選挙公報の効果
東京都議会議員選挙の品川区選挙区の選挙公報が届いた。だが、各候補とも有権者のもっとも関心の大きい石原都政の問題点をあげていないのが物足りない。
私が投票の参考にしたいと思ったのは、①新銀行東京②築地市場の移転問題③病院の統廃合④東京五輪⑤政務調査費の領収書添付義務が決まるまでの姿勢―などだが、新銀行東京に触れているのは「早期撤退」を主張している民主の現職と新人の2人だけ。築地市場の移転は、民主現職が「現在地で再整備を」と掲げているだけだ。東京五輪の誘致は自民の現職が「招致」として賛成。民主現職が「招致活動に疑問?」と書いているが、これはいかにも民主党らしいあいまい戦術である。ここで大きく印象が悪くなっている。

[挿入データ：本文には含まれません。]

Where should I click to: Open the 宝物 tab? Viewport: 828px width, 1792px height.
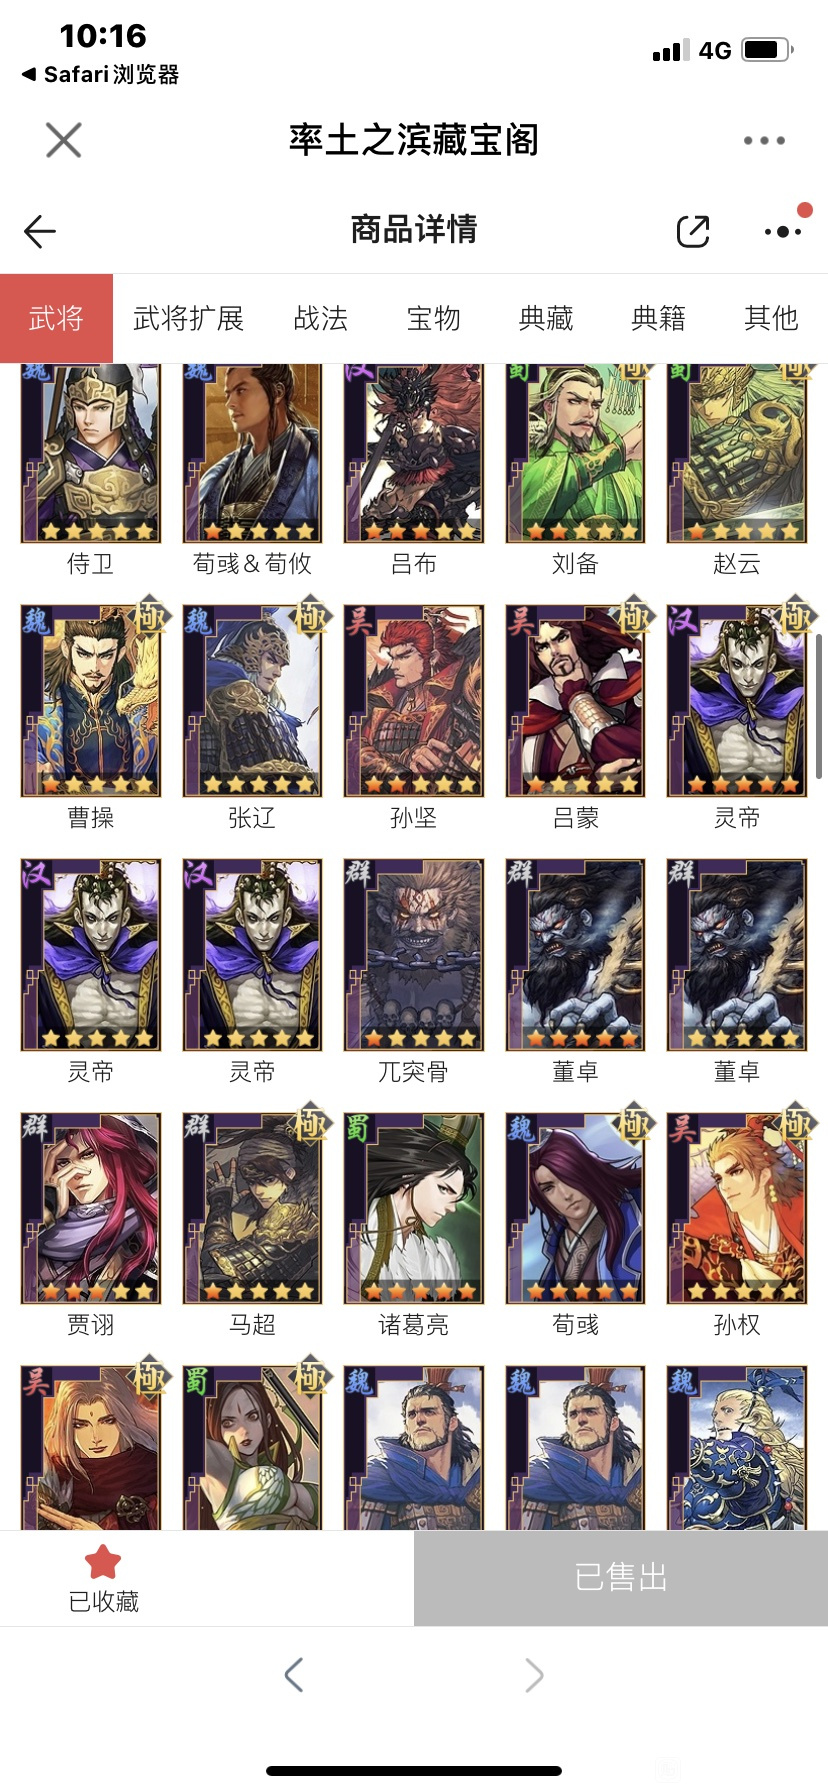point(433,318)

公明、共産、幸福実現党の候補者はこれらのいずれの問題にも触れていない。1人の有権者として参考にしたいと考えた問題点は争点にならないのかと思ったが、たまたま、今朝の日本テレビでは、争点の1として東京五輪、2に新銀行東京を上げていたし、これも今日の朝日新聞朝刊の「都議選候補に聞く」のアンケートは次のようになっている。決して私の感覚が的外れではないようだ。
Ⅰ 石原都政を評価しますか。
2 2016年五輪招致を支持しますか。
3 新銀行東京への400億円追加出資を評価しますか。
4 築地市場移転に賛成ですか。反対ですか。
5 都議の報酬は月103万7000円。どう見直しますか。
6 現在127の都議会議員の定数はどう見直しますか。
――このアンケートにあるような具体的な政策で石原都政をどう見ているのか知りたいが、届いた選挙公報では知ることができない。やがて各党が法定ビラを配布するのだろうが、仮に選挙公報だけを参考にして選ぶとすれば、「この人なら」と、積極的に推したい人はいないということである。どの陣営も選挙公報の効果を軽視しているとすれば、いかにももったいない。